■ Input material ■
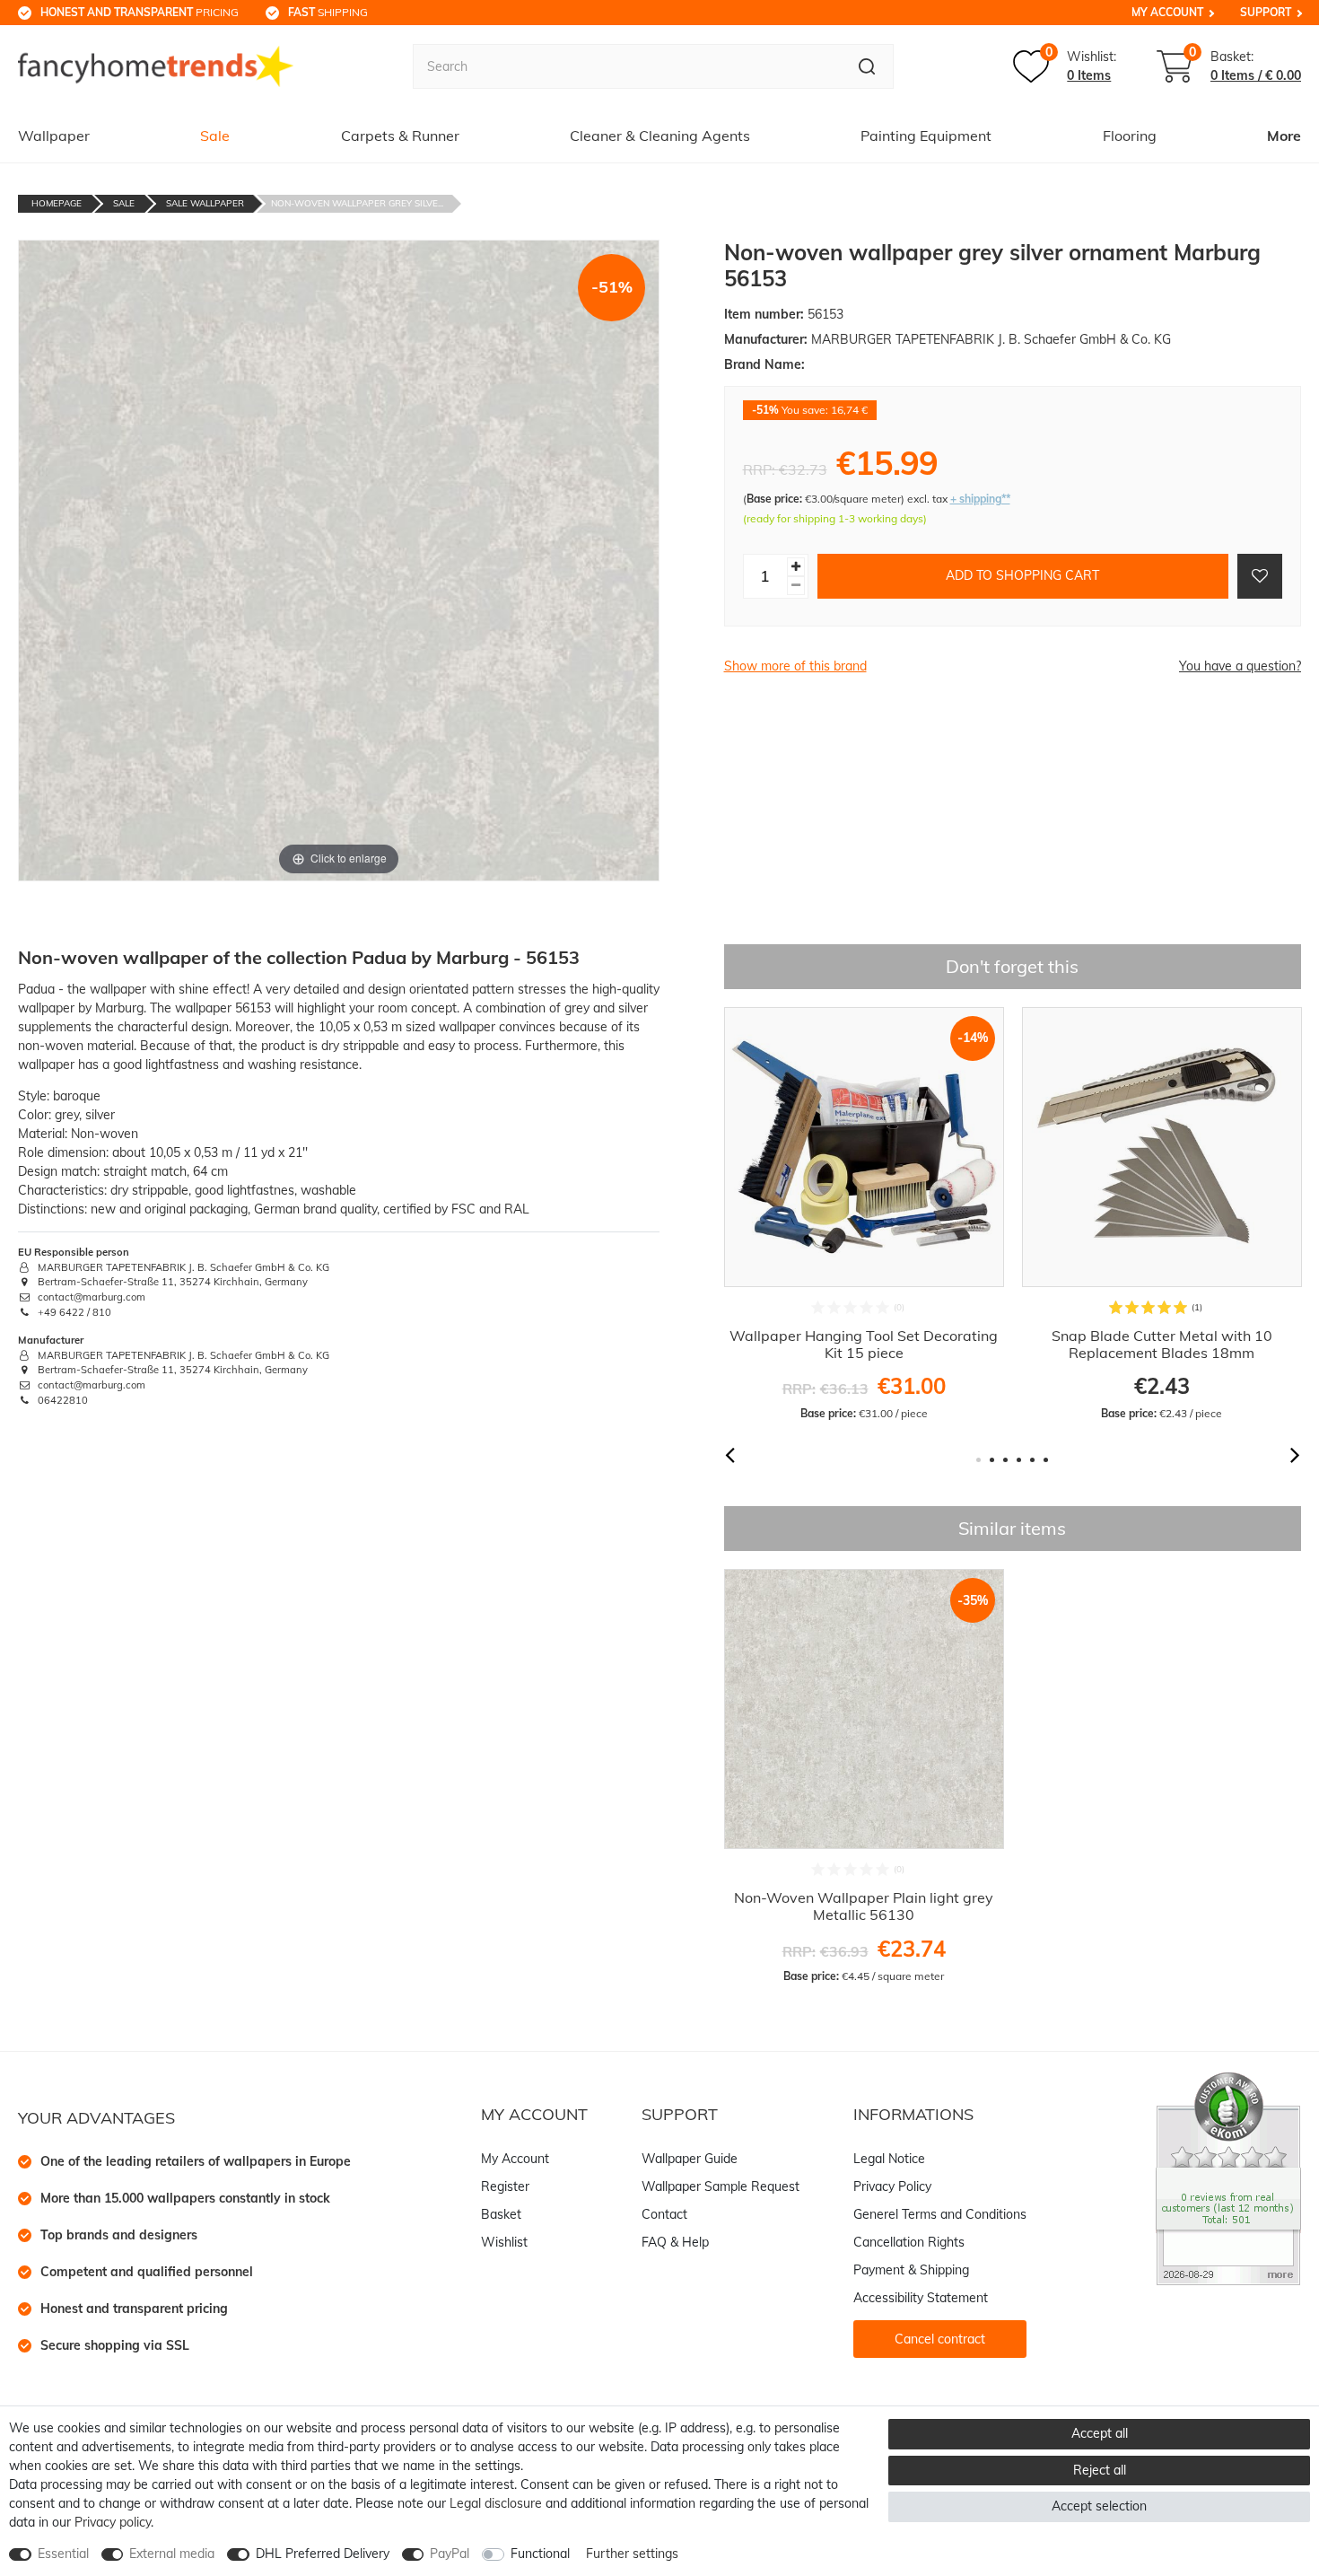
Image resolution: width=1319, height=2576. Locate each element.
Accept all (1099, 2433)
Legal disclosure (496, 2503)
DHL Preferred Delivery (322, 2553)
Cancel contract (940, 2339)
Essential (63, 2553)
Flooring (1130, 136)
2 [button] (992, 1460)
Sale (215, 136)
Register (505, 2186)
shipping (328, 12)
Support (1265, 12)
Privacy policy (112, 2522)
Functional (540, 2553)
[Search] (867, 66)
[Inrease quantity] (796, 566)
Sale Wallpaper (205, 203)
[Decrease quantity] (796, 585)
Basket (501, 2214)
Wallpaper (54, 136)
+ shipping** (980, 498)
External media (171, 2553)
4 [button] (1019, 1460)
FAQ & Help (675, 2242)
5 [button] (1032, 1460)
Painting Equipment (925, 136)
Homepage (56, 203)
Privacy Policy (892, 2186)
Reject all (1099, 2470)
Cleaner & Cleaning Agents (660, 136)
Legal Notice (889, 2159)
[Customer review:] (1228, 2177)
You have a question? (1240, 666)
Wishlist (504, 2242)
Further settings (632, 2553)
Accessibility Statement (920, 2298)
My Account (1167, 12)
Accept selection (1099, 2506)
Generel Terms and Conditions (939, 2214)
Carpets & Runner (400, 136)
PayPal (449, 2553)
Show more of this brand (795, 666)
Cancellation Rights (909, 2242)
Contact (664, 2214)
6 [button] (1046, 1460)
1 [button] (978, 1460)
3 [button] (1005, 1460)
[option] (864, 1214)
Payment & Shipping (911, 2270)
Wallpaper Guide (690, 2159)
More (1284, 136)
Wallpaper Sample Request (720, 2186)
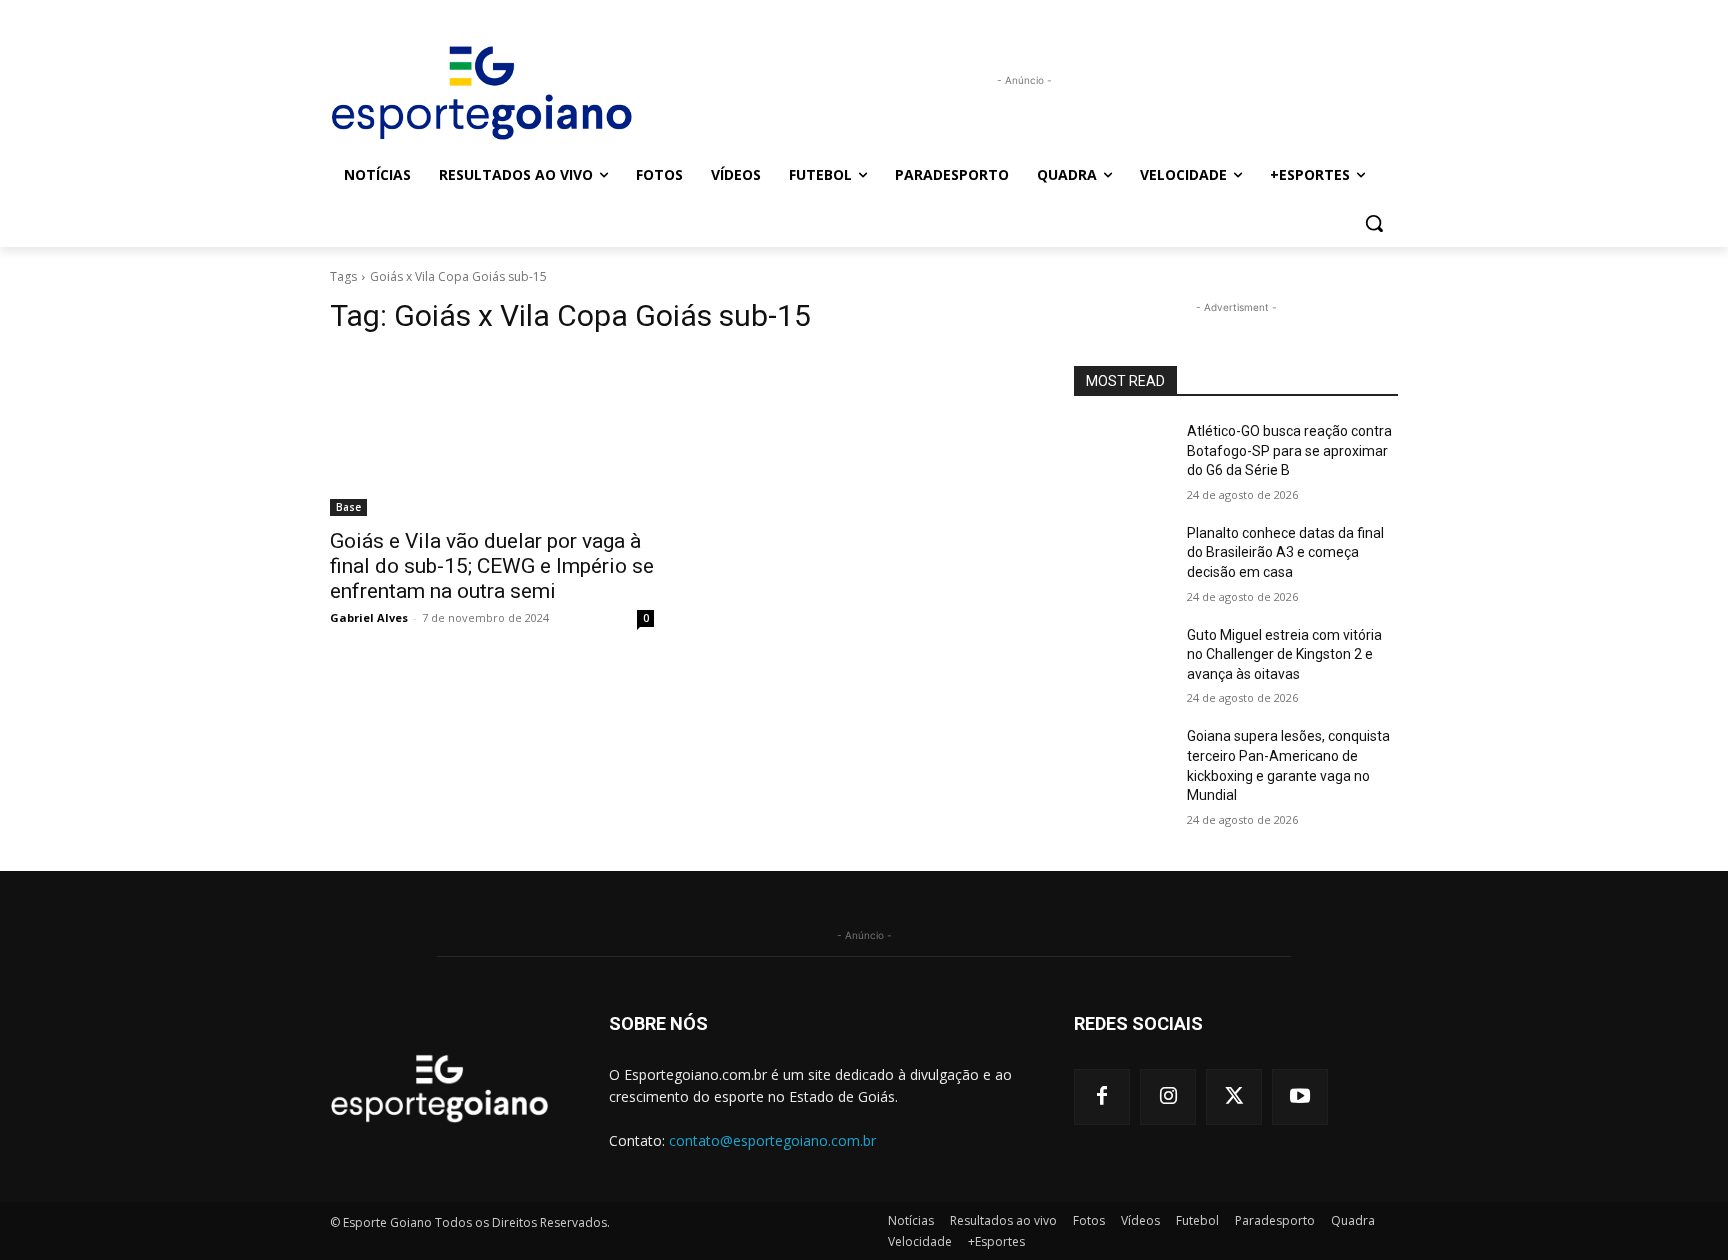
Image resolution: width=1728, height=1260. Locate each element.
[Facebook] (1102, 1097)
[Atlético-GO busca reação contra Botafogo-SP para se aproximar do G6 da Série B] (1122, 456)
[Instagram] (1168, 1097)
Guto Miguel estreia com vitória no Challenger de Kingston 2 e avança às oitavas (1284, 654)
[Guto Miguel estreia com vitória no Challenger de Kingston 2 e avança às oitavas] (1122, 660)
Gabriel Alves (369, 617)
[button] (1374, 223)
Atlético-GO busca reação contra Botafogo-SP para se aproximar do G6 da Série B (1289, 450)
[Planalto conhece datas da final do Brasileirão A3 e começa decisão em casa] (1122, 558)
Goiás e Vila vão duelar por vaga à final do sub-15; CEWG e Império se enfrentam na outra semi (492, 566)
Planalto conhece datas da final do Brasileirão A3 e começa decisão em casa (1285, 552)
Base (348, 507)
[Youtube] (1300, 1097)
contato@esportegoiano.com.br (772, 1140)
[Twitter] (1234, 1097)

■ Problem ■
Please repeat every record exactly as it stands, leaving out any pictures.

■ Exercise result ■
Image resolution: width=1319, height=2576. Locate each element.
Accept all (1099, 2433)
Legal disclosure (496, 2503)
DHL Preferred Delivery (322, 2553)
Cancel contract (940, 2339)
Essential (63, 2553)
Flooring (1130, 136)
2 [button] (992, 1460)
Sale (215, 136)
Register (505, 2186)
shipping (328, 12)
Support (1265, 12)
Privacy policy (112, 2522)
Functional (540, 2553)
[Search] (867, 66)
[Inrease quantity] (796, 566)
Sale Wallpaper (205, 203)
[Decrease quantity] (796, 585)
Basket (501, 2214)
Wallpaper (54, 136)
+ shipping** (980, 498)
External media (171, 2553)
4 [button] (1019, 1460)
FAQ & Help (675, 2242)
5 [button] (1032, 1460)
Painting Equipment (925, 136)
Homepage (56, 203)
Privacy Policy (892, 2186)
Reject all (1099, 2470)
Cleaner & Cleaning Agents (660, 136)
Legal Notice (889, 2159)
[Customer review:] (1228, 2177)
You have a question? (1240, 666)
Wishlist (504, 2242)
Further settings (632, 2553)
Accessibility Statement (920, 2298)
My Account (1167, 12)
Accept selection (1099, 2506)
Generel Terms and Conditions (939, 2214)
Carpets & Runner (400, 136)
PayPal (449, 2553)
Show more of this brand (795, 666)
Cancellation Rights (909, 2242)
Contact (664, 2214)
6 [button] (1046, 1460)
1 [button] (978, 1460)
3 [button] (1005, 1460)
[option] (864, 1214)
Payment & Shipping (911, 2270)
Wallpaper Guide (690, 2159)
More (1284, 136)
Wallpaper Sample Request (720, 2186)
Image resolution: width=1728, height=1260. Locate each element.
[Facebook] (1102, 1097)
[Atlético-GO busca reação contra Botafogo-SP para se aproximar do G6 da Série B] (1122, 456)
[Instagram] (1168, 1097)
Guto Miguel estreia com vitória no Challenger de Kingston 2 e avança às oitavas (1284, 654)
[Guto Miguel estreia com vitória no Challenger de Kingston 2 e avança às oitavas] (1122, 660)
Gabriel Alves (369, 617)
[button] (1374, 223)
Atlético-GO busca reação contra Botafogo-SP para se aproximar do G6 da Série B (1289, 450)
[Planalto conhece datas da final do Brasileirão A3 e começa decisão em casa] (1122, 558)
Goiás e Vila vão duelar por vaga à final do sub-15; CEWG e Império se enfrentam na outra semi (492, 566)
Planalto conhece datas da final do Brasileirão A3 e começa decisão em casa (1285, 552)
Base (348, 507)
[Youtube] (1300, 1097)
contato@esportegoiano.com.br (772, 1140)
[Twitter] (1234, 1097)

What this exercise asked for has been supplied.